The lines from the start of the records through the one containing "Task: Click Olivia's avatar in the top bar" are to be restated word for word; please include both ends.
□ □ □ □
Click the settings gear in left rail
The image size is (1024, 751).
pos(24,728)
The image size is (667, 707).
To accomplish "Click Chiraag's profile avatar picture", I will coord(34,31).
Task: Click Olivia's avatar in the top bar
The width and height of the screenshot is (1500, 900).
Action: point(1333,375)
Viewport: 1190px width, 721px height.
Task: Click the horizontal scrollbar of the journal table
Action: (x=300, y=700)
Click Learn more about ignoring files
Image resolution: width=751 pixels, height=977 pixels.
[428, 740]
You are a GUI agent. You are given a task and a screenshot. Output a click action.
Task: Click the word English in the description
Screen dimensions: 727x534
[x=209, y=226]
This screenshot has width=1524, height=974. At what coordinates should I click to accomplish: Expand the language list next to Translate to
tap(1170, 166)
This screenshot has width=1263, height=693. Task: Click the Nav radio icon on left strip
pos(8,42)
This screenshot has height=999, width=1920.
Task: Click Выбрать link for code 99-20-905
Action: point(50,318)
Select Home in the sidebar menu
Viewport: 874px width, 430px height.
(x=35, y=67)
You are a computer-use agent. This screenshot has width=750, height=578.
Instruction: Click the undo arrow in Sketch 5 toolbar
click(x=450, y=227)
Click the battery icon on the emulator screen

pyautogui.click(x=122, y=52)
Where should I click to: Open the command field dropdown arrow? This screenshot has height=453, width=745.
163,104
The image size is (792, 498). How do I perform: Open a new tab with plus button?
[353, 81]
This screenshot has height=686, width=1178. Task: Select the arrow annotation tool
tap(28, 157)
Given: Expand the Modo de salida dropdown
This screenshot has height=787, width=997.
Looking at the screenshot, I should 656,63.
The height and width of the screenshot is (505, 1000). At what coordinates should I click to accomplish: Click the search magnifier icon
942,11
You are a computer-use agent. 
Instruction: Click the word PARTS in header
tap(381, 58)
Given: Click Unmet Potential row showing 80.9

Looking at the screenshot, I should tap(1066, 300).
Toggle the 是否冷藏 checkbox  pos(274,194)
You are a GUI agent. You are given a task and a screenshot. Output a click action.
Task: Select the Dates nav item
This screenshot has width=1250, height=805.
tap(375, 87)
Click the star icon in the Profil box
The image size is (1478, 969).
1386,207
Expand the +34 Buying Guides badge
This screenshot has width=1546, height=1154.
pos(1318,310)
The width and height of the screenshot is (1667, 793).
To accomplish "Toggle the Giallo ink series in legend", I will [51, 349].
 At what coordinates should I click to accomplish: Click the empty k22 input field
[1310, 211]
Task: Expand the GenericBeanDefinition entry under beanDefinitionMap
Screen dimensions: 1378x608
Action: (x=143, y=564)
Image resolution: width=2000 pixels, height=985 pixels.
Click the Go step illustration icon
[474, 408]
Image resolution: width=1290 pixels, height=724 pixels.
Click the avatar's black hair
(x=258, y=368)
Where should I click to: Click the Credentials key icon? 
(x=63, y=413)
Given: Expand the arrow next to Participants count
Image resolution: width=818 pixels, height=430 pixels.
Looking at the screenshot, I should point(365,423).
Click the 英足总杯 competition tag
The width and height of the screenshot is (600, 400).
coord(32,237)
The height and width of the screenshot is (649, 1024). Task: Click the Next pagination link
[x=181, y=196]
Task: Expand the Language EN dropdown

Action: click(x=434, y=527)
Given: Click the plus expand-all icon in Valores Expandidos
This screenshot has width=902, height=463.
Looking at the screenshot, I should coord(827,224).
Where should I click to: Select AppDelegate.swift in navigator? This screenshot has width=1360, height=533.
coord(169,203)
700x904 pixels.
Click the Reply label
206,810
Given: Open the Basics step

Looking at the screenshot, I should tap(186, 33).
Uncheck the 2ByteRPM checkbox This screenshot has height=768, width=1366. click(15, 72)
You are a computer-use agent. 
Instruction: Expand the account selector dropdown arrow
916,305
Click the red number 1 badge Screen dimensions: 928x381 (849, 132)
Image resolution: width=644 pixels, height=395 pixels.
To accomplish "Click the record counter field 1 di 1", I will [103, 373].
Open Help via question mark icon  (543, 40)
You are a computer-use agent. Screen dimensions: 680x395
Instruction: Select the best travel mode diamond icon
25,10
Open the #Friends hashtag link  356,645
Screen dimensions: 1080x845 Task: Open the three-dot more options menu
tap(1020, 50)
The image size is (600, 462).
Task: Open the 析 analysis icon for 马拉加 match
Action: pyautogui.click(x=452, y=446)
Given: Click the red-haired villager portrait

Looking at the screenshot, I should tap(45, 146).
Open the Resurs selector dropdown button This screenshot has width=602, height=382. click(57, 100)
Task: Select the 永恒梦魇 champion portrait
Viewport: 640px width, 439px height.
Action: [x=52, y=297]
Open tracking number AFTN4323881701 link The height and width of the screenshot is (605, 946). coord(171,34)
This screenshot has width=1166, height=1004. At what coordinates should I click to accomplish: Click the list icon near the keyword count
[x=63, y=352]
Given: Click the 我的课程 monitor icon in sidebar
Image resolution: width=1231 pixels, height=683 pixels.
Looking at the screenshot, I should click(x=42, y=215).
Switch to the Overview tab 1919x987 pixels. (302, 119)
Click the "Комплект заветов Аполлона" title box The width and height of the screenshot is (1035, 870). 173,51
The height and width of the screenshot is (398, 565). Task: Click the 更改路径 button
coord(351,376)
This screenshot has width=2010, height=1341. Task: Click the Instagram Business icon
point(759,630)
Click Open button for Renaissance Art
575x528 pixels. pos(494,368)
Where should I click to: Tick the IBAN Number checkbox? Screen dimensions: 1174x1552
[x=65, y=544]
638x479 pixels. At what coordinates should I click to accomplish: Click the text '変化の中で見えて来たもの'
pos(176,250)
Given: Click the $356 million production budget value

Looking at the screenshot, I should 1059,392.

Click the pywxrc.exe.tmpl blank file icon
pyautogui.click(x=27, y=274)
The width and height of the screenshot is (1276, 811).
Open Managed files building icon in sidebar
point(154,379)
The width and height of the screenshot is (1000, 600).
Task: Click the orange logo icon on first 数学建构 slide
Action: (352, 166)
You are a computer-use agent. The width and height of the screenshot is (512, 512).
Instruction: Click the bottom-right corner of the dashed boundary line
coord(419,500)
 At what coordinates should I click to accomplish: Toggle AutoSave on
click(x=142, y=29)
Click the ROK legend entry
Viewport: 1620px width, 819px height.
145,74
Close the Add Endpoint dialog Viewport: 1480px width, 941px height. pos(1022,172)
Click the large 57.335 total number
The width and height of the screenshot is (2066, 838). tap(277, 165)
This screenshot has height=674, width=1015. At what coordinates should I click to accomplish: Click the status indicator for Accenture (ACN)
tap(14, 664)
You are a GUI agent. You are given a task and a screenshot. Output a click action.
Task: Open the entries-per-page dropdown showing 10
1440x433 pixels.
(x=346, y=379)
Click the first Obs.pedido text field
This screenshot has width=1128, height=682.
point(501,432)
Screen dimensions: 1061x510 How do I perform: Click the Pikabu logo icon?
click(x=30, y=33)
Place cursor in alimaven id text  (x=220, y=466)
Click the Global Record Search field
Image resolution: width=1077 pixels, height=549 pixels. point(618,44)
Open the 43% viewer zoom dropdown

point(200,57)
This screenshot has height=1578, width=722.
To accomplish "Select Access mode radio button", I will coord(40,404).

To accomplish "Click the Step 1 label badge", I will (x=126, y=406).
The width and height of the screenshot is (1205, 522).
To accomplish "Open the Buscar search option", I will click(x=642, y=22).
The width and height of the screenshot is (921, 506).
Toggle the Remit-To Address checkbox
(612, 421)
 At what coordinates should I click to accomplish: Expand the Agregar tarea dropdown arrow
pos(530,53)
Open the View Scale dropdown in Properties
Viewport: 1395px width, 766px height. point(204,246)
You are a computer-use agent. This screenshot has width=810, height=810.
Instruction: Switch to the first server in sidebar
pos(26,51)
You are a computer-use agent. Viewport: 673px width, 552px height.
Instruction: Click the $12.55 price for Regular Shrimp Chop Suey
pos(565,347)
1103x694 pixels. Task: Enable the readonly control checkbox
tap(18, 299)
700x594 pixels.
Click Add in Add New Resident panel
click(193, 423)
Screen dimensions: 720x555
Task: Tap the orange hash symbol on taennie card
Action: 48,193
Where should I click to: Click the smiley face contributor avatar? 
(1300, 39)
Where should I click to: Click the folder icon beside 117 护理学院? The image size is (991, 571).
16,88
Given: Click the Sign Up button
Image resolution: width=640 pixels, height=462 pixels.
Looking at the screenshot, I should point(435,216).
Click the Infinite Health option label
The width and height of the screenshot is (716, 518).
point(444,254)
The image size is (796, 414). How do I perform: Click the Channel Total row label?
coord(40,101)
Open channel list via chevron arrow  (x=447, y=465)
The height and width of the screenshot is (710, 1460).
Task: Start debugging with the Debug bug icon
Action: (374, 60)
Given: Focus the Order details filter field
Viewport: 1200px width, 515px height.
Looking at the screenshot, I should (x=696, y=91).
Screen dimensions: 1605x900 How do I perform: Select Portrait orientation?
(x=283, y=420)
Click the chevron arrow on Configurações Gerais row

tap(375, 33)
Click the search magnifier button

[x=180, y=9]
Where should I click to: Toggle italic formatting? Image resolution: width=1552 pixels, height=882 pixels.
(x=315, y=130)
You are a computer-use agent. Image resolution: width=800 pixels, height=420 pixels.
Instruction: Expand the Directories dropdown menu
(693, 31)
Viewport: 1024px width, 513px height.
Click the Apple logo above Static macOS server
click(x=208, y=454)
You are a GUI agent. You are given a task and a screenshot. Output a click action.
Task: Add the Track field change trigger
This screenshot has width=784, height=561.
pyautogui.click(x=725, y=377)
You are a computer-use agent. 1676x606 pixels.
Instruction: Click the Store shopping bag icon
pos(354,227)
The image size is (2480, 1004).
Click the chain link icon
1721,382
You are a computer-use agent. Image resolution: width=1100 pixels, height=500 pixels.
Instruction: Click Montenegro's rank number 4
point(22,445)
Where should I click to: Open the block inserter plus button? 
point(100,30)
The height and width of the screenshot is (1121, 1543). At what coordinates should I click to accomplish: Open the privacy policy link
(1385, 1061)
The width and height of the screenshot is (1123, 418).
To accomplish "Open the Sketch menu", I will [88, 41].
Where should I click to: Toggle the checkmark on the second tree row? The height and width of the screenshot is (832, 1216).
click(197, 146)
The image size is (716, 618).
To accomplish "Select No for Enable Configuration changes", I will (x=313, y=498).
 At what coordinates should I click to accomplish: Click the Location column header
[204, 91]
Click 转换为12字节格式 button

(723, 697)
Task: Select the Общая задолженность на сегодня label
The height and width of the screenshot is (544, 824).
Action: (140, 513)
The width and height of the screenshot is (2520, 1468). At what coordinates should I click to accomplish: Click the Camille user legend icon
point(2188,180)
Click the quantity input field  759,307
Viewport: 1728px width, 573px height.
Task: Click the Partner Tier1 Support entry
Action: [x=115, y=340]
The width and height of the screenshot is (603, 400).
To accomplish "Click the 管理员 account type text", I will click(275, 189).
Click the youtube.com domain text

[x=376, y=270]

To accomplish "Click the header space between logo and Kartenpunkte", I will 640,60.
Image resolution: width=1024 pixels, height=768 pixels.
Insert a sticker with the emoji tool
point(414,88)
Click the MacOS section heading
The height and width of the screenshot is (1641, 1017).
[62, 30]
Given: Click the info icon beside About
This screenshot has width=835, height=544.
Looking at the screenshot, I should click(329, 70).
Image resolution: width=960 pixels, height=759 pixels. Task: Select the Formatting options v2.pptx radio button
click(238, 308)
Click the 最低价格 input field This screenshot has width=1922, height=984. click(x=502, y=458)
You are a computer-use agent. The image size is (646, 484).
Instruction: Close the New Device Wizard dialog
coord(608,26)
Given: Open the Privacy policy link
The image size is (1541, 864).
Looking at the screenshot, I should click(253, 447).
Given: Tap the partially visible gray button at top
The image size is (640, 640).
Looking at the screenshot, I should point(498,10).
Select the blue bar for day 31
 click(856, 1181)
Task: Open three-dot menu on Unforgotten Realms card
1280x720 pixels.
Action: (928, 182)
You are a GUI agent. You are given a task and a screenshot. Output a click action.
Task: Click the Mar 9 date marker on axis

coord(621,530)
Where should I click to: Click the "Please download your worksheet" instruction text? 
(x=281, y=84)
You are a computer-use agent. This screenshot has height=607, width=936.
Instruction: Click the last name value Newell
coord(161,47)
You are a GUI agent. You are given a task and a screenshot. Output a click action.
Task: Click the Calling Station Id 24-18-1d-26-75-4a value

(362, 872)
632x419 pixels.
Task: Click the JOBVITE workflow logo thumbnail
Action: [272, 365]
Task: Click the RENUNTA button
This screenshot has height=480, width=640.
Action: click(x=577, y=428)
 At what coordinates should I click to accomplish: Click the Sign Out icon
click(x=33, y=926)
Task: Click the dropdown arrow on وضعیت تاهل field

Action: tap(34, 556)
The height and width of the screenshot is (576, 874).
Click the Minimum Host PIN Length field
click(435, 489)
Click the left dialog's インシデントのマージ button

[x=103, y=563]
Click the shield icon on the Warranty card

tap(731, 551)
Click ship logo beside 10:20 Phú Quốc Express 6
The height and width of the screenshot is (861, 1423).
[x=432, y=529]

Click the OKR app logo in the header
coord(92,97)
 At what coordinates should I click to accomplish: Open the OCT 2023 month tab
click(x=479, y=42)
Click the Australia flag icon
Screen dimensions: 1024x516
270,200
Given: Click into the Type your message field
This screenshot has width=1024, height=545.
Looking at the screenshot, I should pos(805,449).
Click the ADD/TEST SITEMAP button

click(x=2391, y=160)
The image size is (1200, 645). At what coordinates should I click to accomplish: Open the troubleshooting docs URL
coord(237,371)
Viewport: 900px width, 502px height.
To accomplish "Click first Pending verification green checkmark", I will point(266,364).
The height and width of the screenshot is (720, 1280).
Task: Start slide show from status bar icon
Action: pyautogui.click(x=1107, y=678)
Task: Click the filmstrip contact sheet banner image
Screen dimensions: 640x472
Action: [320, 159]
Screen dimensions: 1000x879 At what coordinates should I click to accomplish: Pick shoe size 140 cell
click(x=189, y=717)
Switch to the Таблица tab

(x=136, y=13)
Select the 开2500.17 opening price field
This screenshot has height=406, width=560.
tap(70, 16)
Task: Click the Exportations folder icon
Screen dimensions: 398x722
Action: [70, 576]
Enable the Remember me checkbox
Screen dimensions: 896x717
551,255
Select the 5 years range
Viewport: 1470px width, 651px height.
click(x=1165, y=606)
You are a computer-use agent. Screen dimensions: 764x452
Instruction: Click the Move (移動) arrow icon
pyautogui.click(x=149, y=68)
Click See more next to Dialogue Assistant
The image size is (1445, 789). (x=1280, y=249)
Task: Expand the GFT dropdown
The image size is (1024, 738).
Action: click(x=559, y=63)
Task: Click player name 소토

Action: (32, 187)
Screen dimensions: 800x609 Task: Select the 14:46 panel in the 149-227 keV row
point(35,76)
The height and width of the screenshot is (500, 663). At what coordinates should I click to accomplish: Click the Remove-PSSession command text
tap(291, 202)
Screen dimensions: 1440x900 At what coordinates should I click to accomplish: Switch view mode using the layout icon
□ □ □ □
EXERCISE OUTPUT
Click the settings gear in left rail
The image size is (1024, 751).
pos(24,728)
The image size is (667, 707).
To accomplish "Click Chiraag's profile avatar picture", I will coord(34,31).
Task: Click Olivia's avatar in the top bar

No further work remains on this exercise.